Given problem - Copy out the lines from the one containing "You are a GUI" through the end of the records, inclusive, putting "Comments" in place of "Media" and changing nothing else. Leave the pictures out of your answer.
───── Records for this task
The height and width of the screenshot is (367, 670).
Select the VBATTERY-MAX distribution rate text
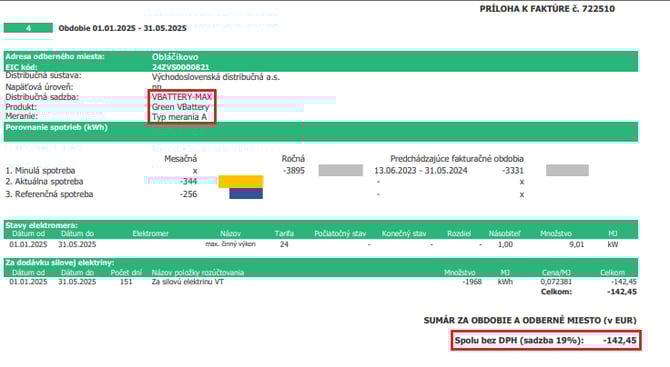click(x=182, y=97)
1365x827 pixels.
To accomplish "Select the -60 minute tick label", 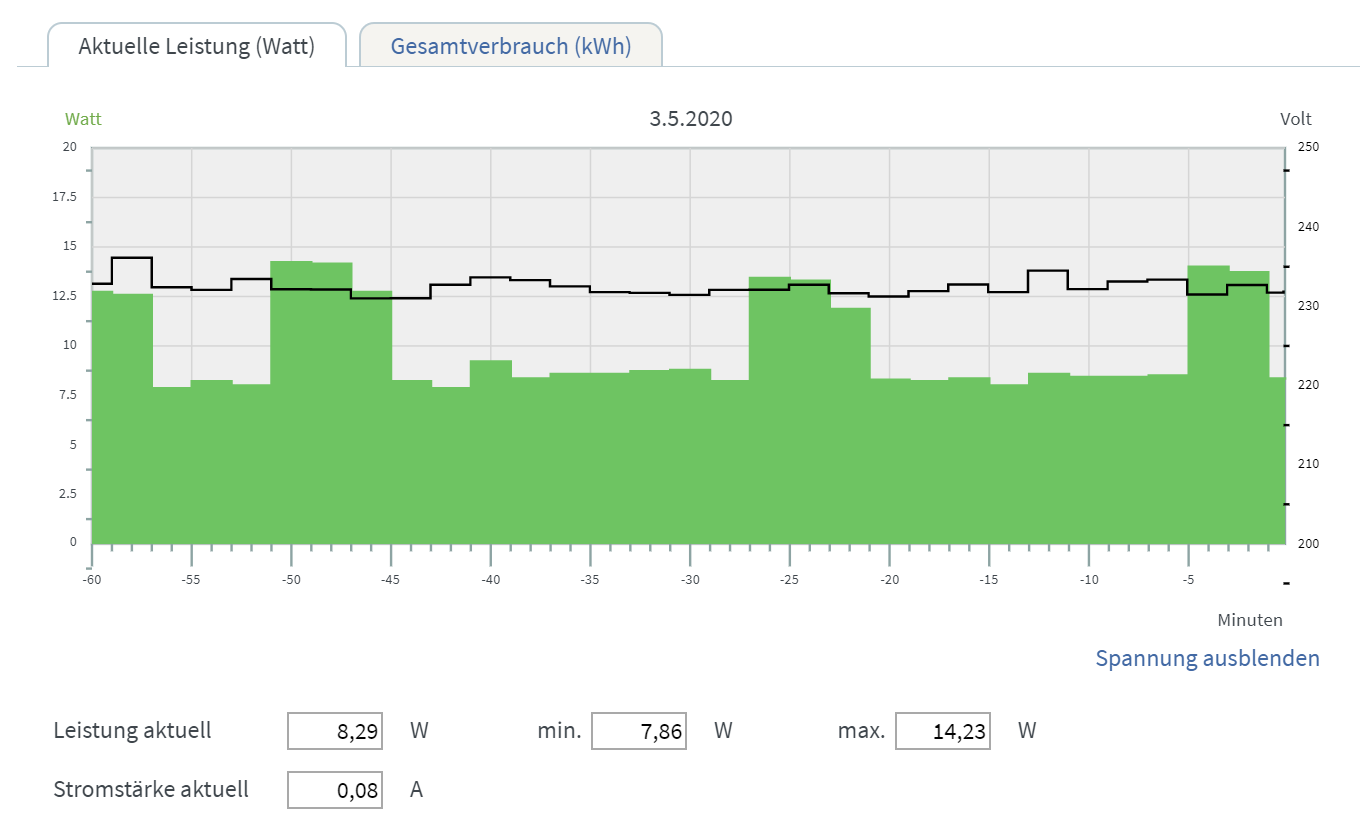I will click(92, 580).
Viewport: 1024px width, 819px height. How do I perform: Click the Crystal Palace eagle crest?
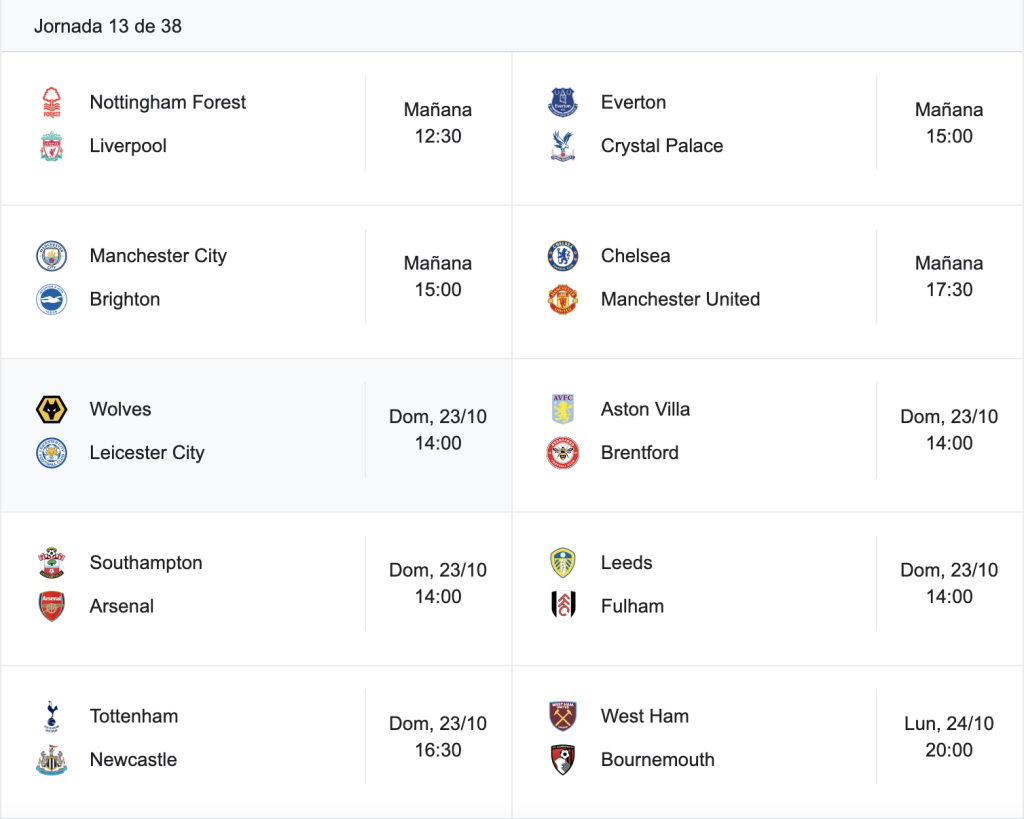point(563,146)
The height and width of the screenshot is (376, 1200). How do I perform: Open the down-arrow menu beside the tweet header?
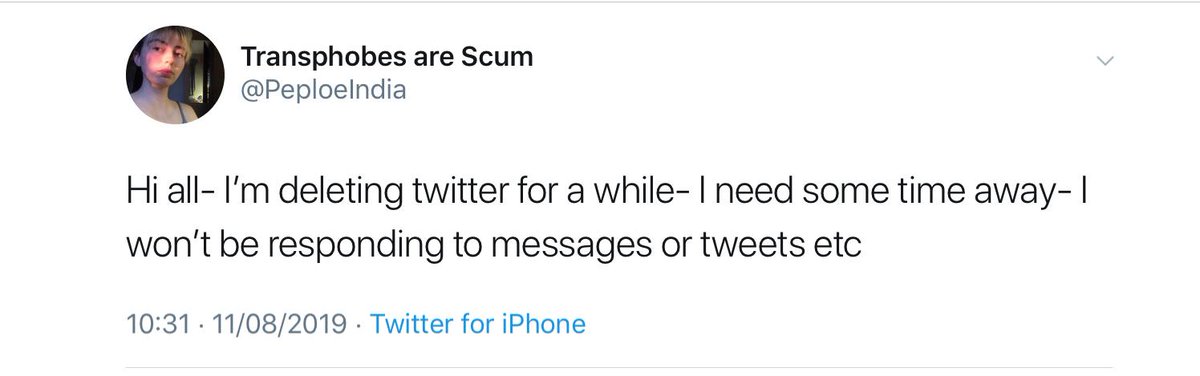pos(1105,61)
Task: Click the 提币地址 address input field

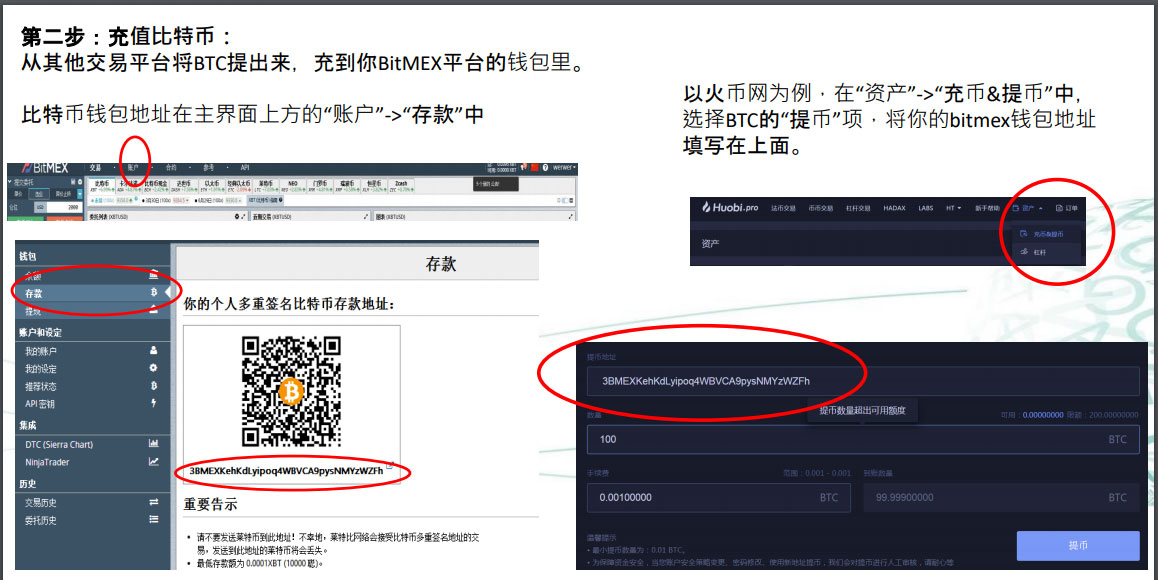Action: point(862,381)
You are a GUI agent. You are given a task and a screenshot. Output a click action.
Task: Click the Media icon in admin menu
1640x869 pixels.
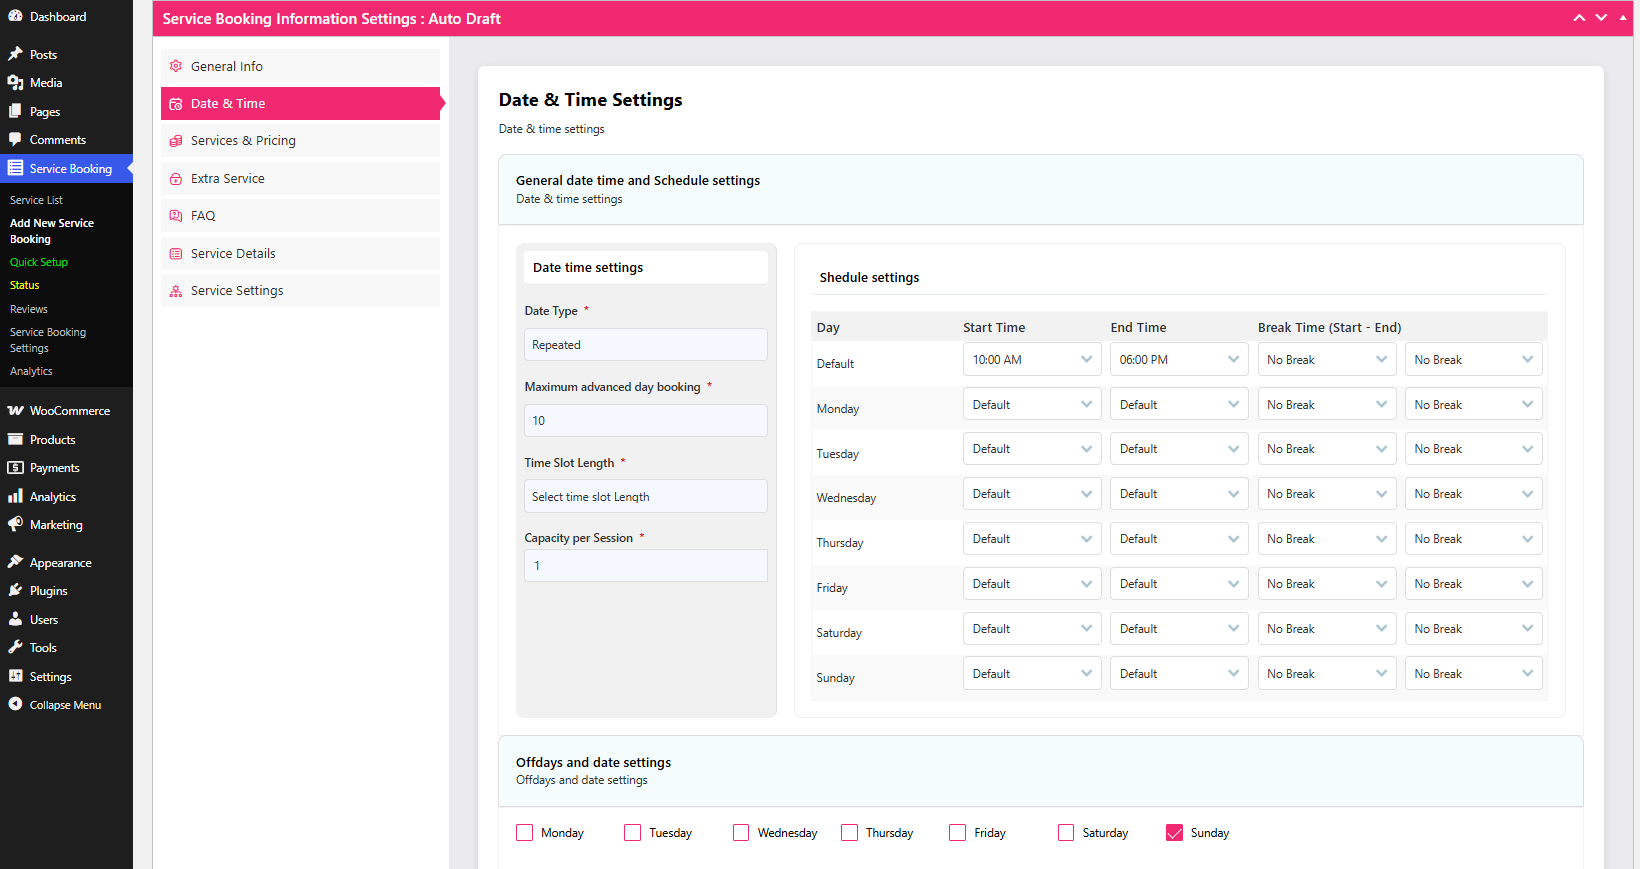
──────────
Reply to the exercise -
You are a GUI agent. You are given a task and a screenshot. Output a click action.
Task: Click the Comments icon in admin menu
1640x869 pixels.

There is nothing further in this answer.